Rust is a programming language designed for high performance, highly safe systems, and Microsoft has just announced that they are bringing support for Rust to Windows via a Rust language projections for the Windows Runtime.

Rust closely resembles C++ in many ways, but is designed from the ground up with memory safety and safe concurrency as core principles.

Rust/WinRT follows in the tradition established by C++/WinRT of building language projections for the Windows Runtime using standard languages and compilers, providing a natural and idiomatic way for Rust developers to call Windows APIs.

Rust/WinRT lets developers call any WinRT API past, present, and future using code generated on the fly directly from the metadata describing the API and right into the Rust package where you can call them as if they were just another Rust module.

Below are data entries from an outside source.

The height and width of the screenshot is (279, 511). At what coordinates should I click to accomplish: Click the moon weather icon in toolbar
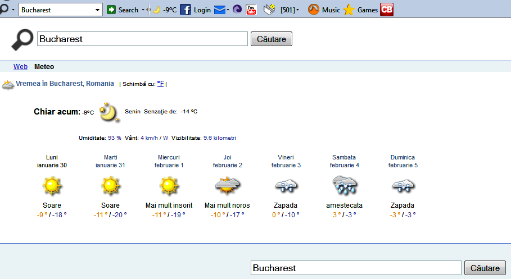[157, 10]
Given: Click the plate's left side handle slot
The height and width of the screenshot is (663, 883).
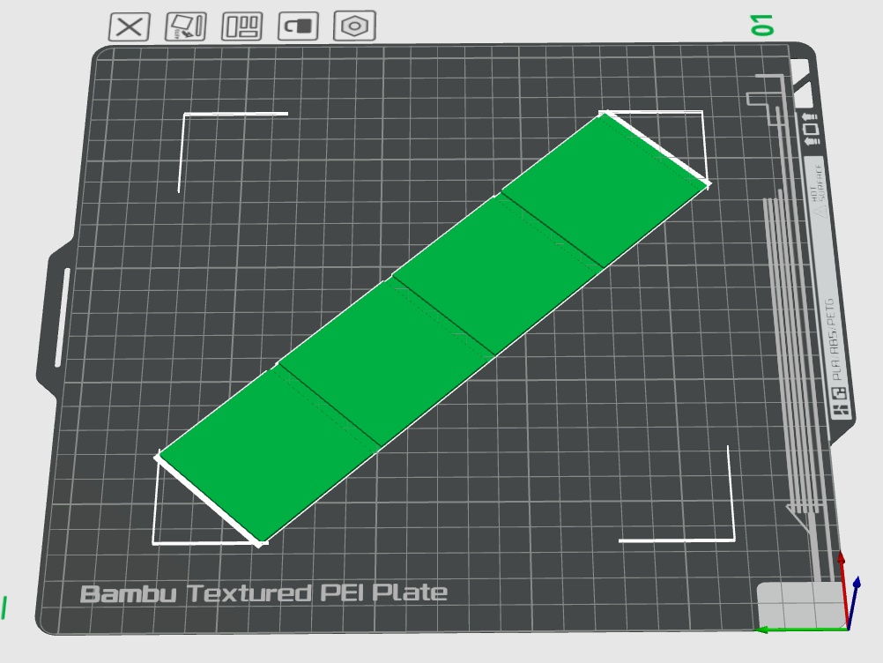Looking at the screenshot, I should (62, 318).
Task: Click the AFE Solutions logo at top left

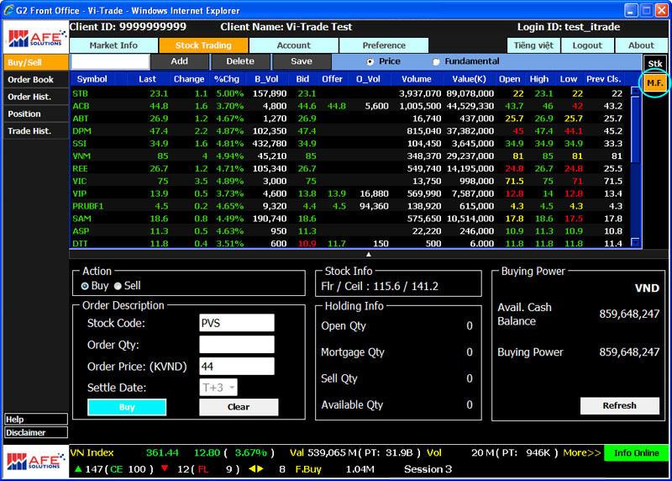Action: (34, 39)
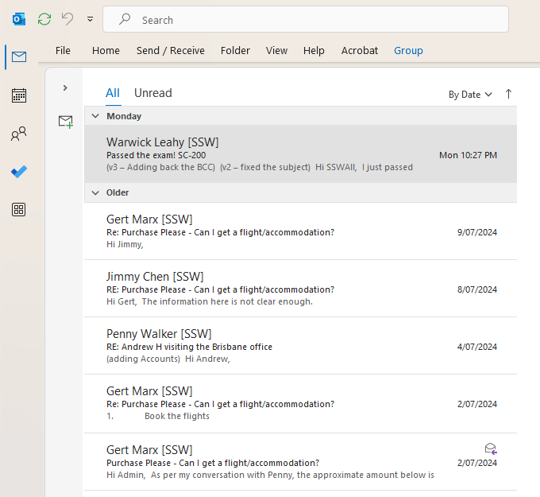The image size is (540, 497).
Task: Collapse the Older message group
Action: click(95, 192)
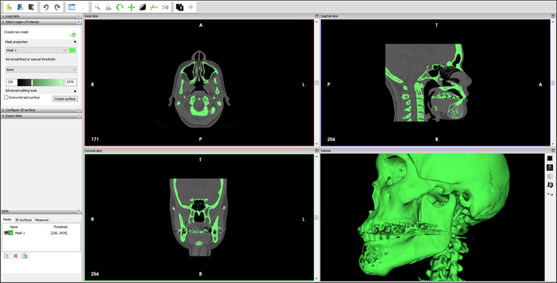Select the magnifier Zoom tool
This screenshot has width=557, height=283.
click(x=97, y=7)
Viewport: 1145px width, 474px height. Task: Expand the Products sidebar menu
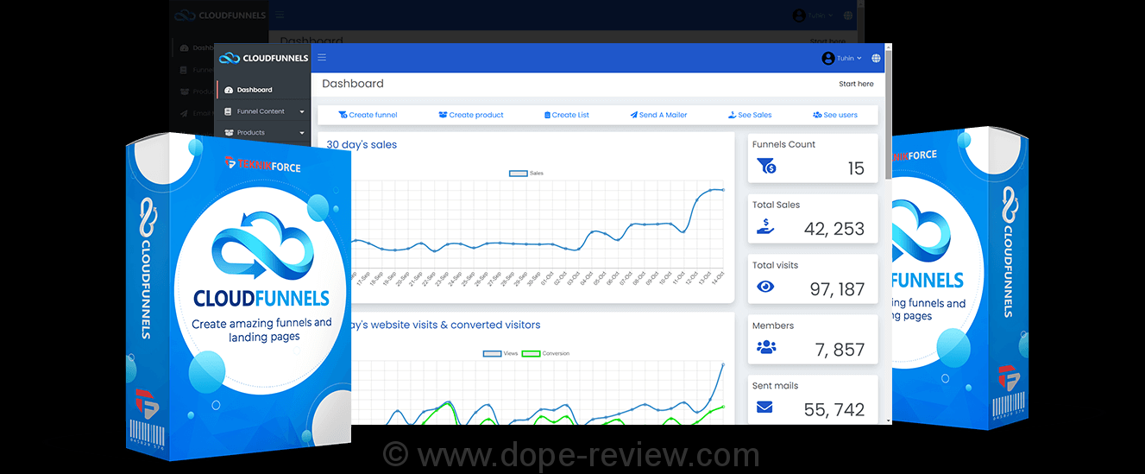click(262, 133)
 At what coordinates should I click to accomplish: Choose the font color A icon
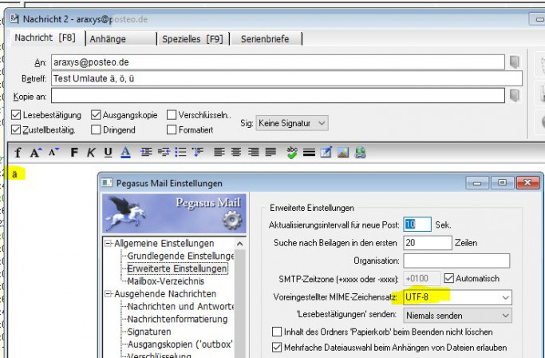tap(125, 152)
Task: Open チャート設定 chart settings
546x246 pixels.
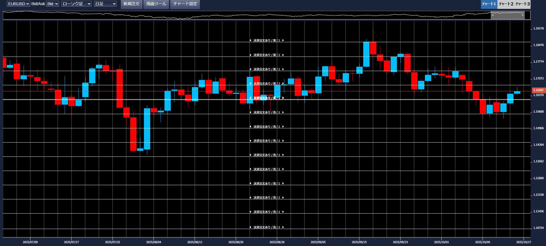Action: [x=185, y=4]
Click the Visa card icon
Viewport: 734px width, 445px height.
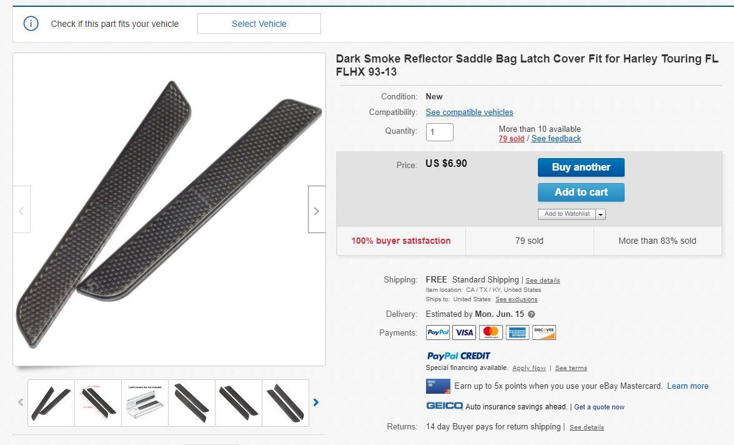coord(464,333)
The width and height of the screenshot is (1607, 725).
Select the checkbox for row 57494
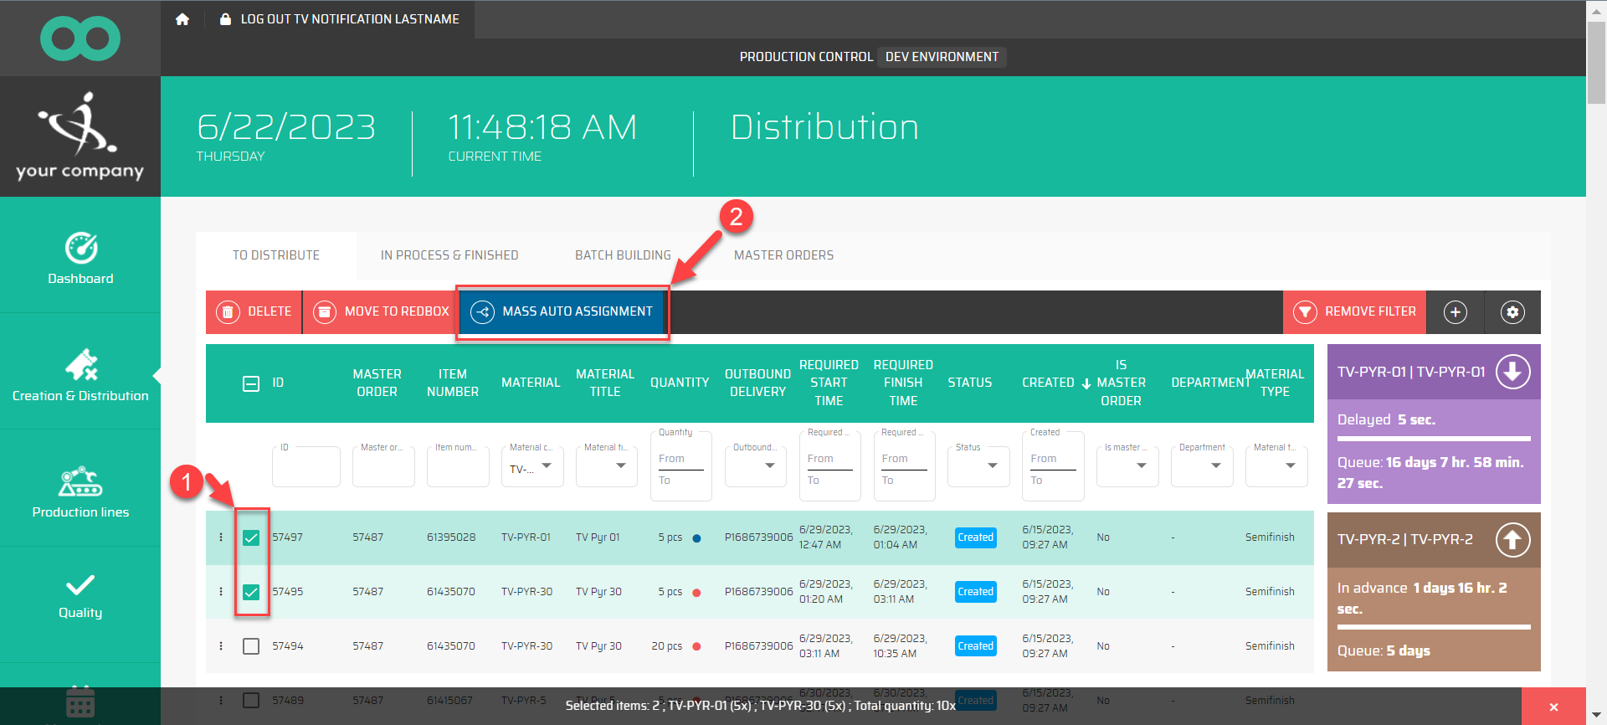tap(251, 646)
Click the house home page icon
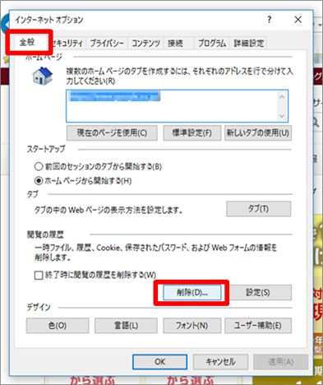Screen dimensions: 323x385 tap(43, 76)
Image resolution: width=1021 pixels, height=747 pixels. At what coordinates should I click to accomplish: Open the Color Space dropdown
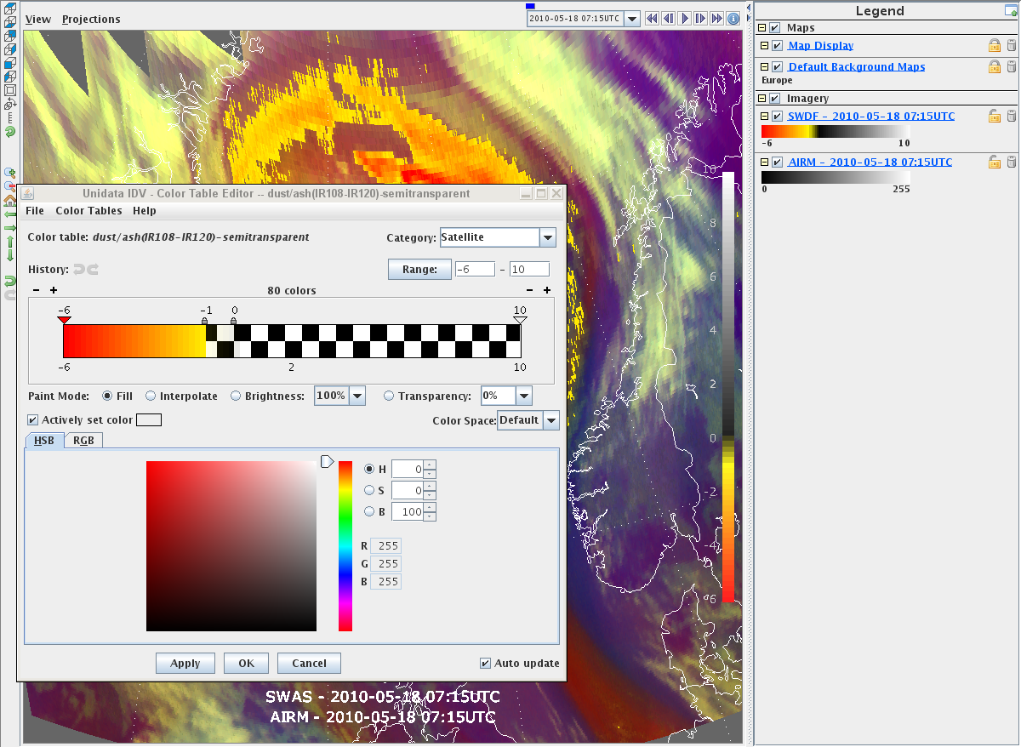pyautogui.click(x=550, y=420)
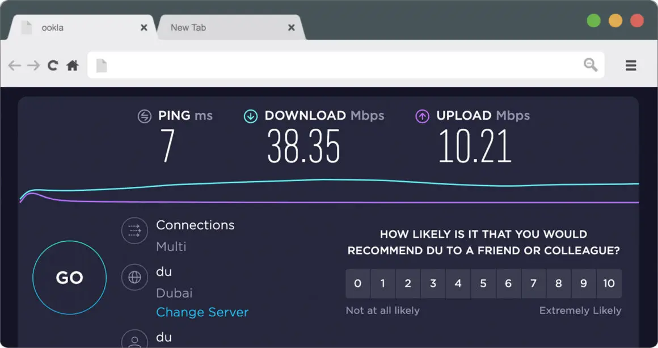This screenshot has width=658, height=348.
Task: Start the speed test with GO
Action: [x=70, y=278]
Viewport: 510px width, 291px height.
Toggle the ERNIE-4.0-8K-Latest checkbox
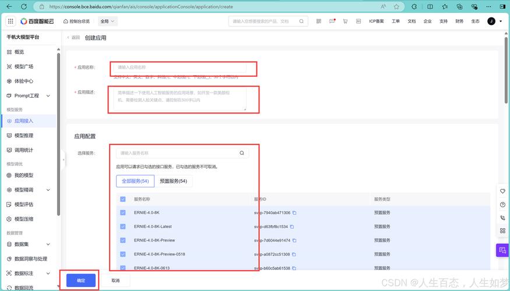pyautogui.click(x=122, y=226)
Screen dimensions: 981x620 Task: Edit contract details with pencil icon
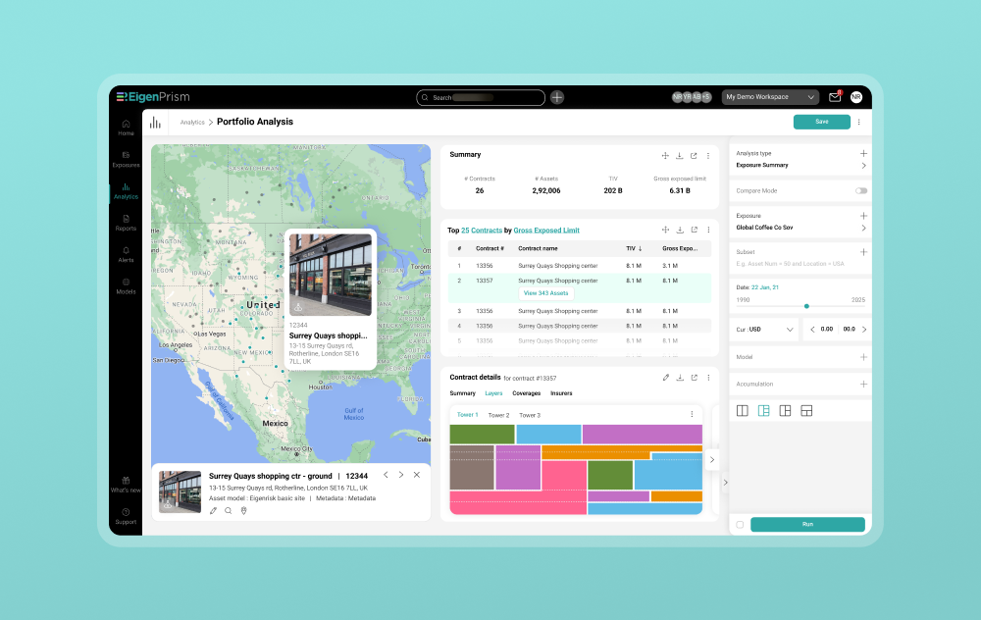point(665,377)
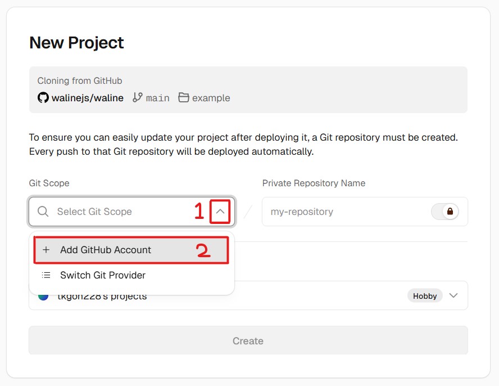Viewport: 499px width, 386px height.
Task: Expand the team selector chevron beside Hobby
Action: tap(454, 296)
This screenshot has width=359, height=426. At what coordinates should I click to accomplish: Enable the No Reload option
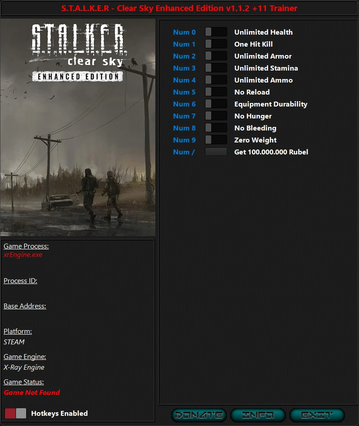(x=216, y=92)
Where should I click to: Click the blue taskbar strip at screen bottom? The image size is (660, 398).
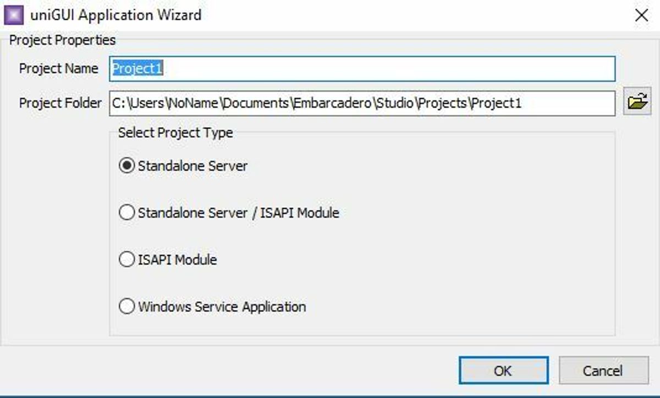point(330,394)
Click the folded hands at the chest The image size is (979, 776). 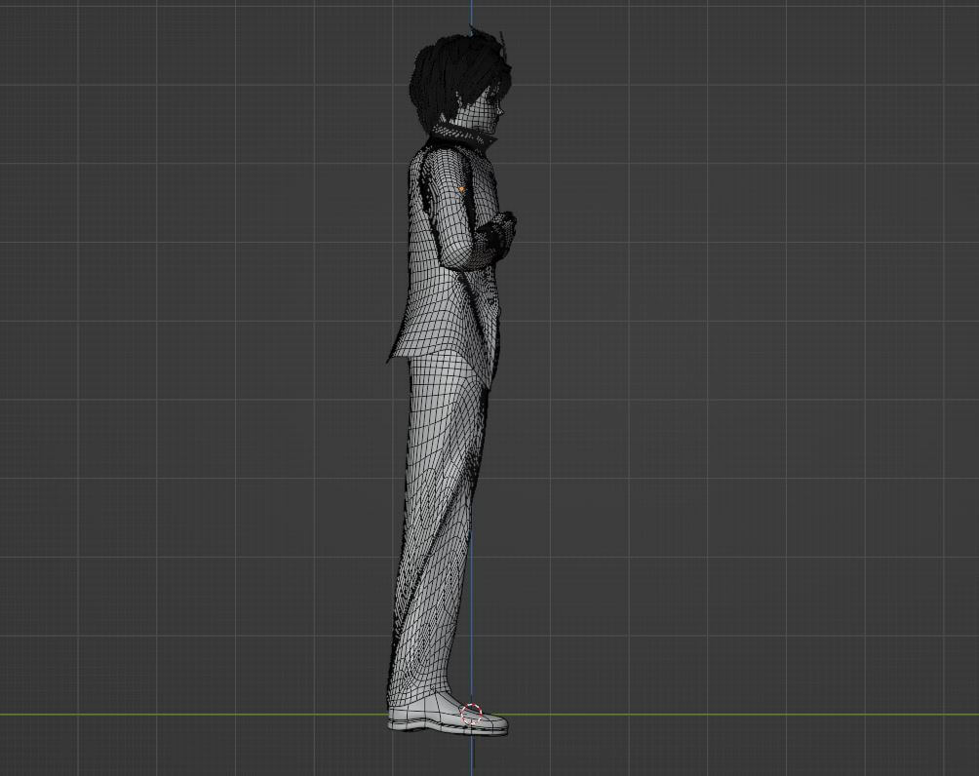(x=501, y=236)
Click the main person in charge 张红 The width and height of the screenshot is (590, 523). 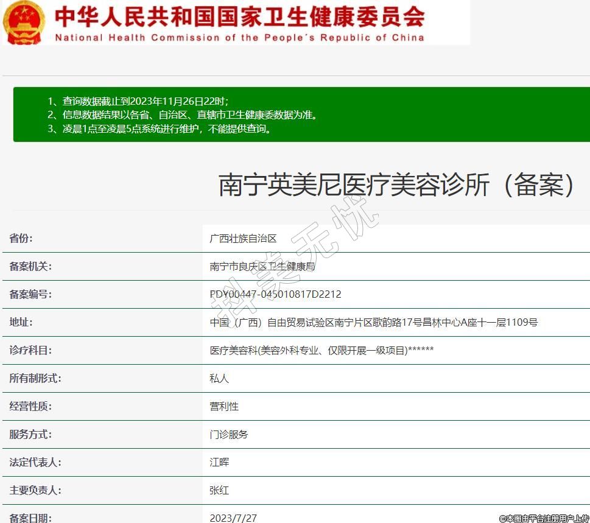point(219,490)
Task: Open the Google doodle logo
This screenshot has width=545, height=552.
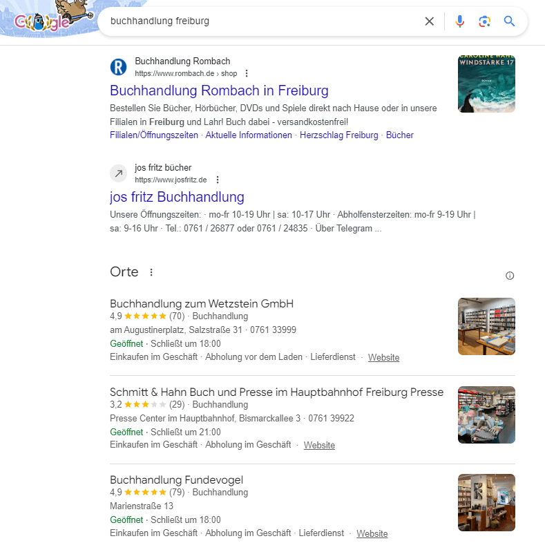Action: pos(49,17)
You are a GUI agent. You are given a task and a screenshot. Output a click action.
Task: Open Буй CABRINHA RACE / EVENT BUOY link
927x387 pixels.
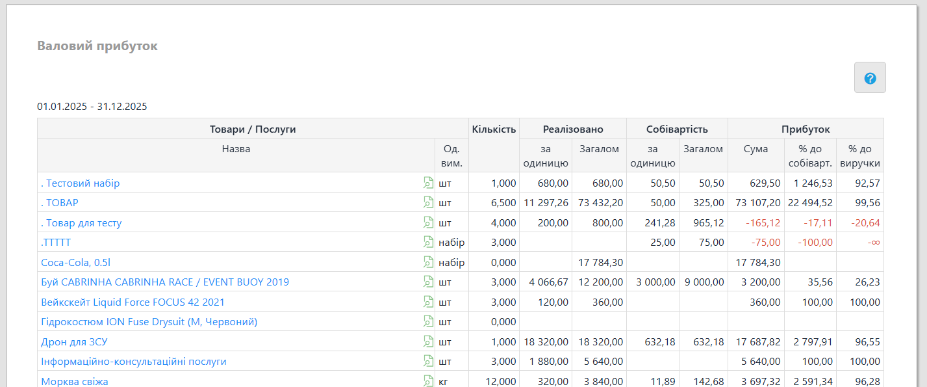[x=165, y=282]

The Windows Runtime is based on Component Object Model (COM) APIs under the hood and is designed to be accessed through language projections like C++/WinRT and Rust/WinRT. Those language projections take the metadata describing various APIs and provide natural bindings for the target programming language.

This allows developers to more easily build apps and components for Windows using their desired language. You can then use those Windows APIs to build desktop apps, store apps, or something more unique like a component, NT service, or device driver.

The Rust/WinRT language project is currently in a very early public preview, but Microsoft decided to make the project open right now to get more feedback.